=== DOCUMENT SEGMENT ===

This skill extracts text and metadata from PDF files using pypdf. It provides full-text extraction, basic document information like page count, and common metadata such as author, title, and creation date. It is designed for programmatic use in pipelines, scripts, or automation tasks.

How this skill works

The skill opens a PDF file and reads pages with pypdf, concatenating text content while preserving simple page boundaries. It also reads the PDF's document information dictionary to return metadata fields (author, title, subject, creator, producer, creation/modification dates). Finally it reports basic document properties such as page count and can return structured results for downstream processing.

===

REQUIRED ACTIONS:
A - Summarize the PDF extraction skill description in two sentences.
B - In the PDF extraction skill description, reproduce word for word the passage that opens with the words "This skill extracts" and ends after the words "or automation tasks.".

=== EXCERPTED DATA ===

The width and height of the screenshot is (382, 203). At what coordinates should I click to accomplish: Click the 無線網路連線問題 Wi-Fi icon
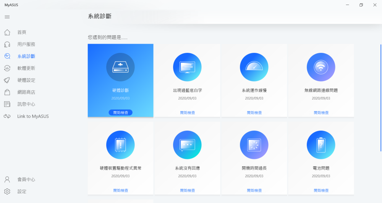click(321, 67)
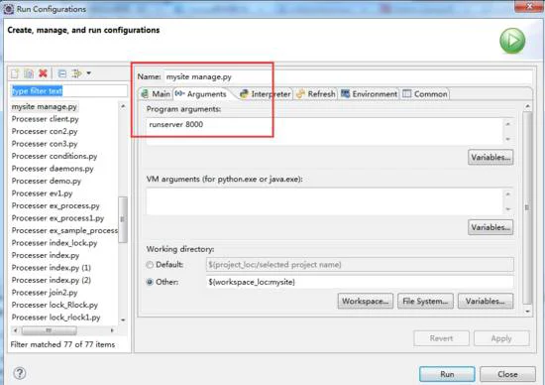Click the Name input field
This screenshot has width=545, height=385.
[348, 76]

===

SOLVED PROBLEMS:
A - The skill uses pypdf to pull full text, page count, and metadata such as author, title, and creation date from PDF files, and it is built for use in pipelines, scripts, or automation tasks. It reads and concatenates page text while keeping simple page boundaries, reads metadata fields from the document information dictionary, and can return structured results for downstream processing.

B -
This skill extracts text and metadata from PDF files using pypdf. It provides full-text extraction, basic document information like page count, and common metadata such as author, title, and creation date. It is designed for programmatic use in pipelines, scripts, or automation tasks.